Jackson, 50, a chemical engineer by training, did not give any reasons for her departure, saying only that she would leave President Obama's cabinet after his State of the Union speech.
"I want to thank President Obama for the honor he bestowed on me and the confidence he placed in me four years ago this month when he announced my nomination as Administrator of the Environmental Protection Agency," Jackson said in a statement. "I will leave the EPA confident the ship is sailing in the right direction, and ready in my own life for new challenges, time with my family and new opportunities to make a difference."
In a statement President Obama called Jackson "an important part of my team" and wished her the best in the future.
Jackson's four-year tenure has been one of several highs and many lows. She entered the agency with hopes of sweeping reforms to combat climate change and other environmental ills. But much of those plans were stymied by an often hostile Republican Congress and fuel industry, and even the White House itself, which abandoned its plans for large-scale environmental reform under the pressures of the economy and its re-election effort.

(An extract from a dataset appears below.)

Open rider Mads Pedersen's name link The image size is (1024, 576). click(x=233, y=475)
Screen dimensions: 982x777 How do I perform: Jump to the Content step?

A cap-and-trade bill that would have limited climate-altering emissions passed the House but was abandoned after it stalled in the Senate in 2010. A proposed policy to change the standard of ozone pollution was withdrawn in 2011 as President Obama said the toll would be too onerous for companies and local governments to bear in the still tough economy.
Jackson has had some significant victories, however, most notably the finding that carbon dioxide and other greenhouse gases meet the criteria of pollutants under the Clean Air Act has led to new stricter emissions standards for cars and light trucks. The policy will double the fuel efficiency of those vehicles over the next decade, but it also opens the door for similar emissions policy reform for industries.
While Jackson has been criticized by environmental groups for compromising, Black environmental and public health advocates have praised her efforts to improve the health of every American.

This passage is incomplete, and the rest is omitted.